The relevance for step 3 to step 2 is perhaps not so well understood. It came up in a recent thread following a comment by Nick Menzies. In many statistics textbooks (including my own), the steps of data analysis and decision making are kept separate: we first discuss how to analyze the data, with the general goal being the production of some (probabilistic) inferences that can be piped into any decision analysis.
But your decision plans may very well influence your analysis. Here are two ways this can happen:
– Precision. If you know ahead of time you only need to estimate a parameter to within an uncertainty of 0.1 (on some scale), say, and you have a simple analysis method that will give you this precision, you can just go simple and stop. This sort of thing occurs all the time.

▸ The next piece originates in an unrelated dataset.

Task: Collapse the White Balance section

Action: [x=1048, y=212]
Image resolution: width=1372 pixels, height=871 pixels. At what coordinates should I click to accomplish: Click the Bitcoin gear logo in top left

– Relevance. If you know that a particular variable is relevant to your decision making, you should not sweep it aside, even if it is not statistically significant (or, to put it Bayesianly, even if you cannot express much certainty in the sign of its coefficient). For example, the problem that motivated our meta-analysis of effects of survey incentives was a decision of whether to give incentives to respondents in a survey we were conducting, the dollar value of any such incentive, and whether to give the incentive before or after the survey interview. It was important to keep all these variables in the model, even if their coefficients were not statistically significant, because the whole purpose of our study was to estimate these parameters. This is not to say that on should use simple least squares: another impact of the anticipated decision analysis is to suggest parts of the analysis where regularization and prior information will be particularly crucial.
Conversely, a variable that is not relevant to decisions could be excluded from the analysis (possibly for reasons of cost, convenience, or stability), in which case you’d interpret inferences as implicitly averaging over some distribution of that variable.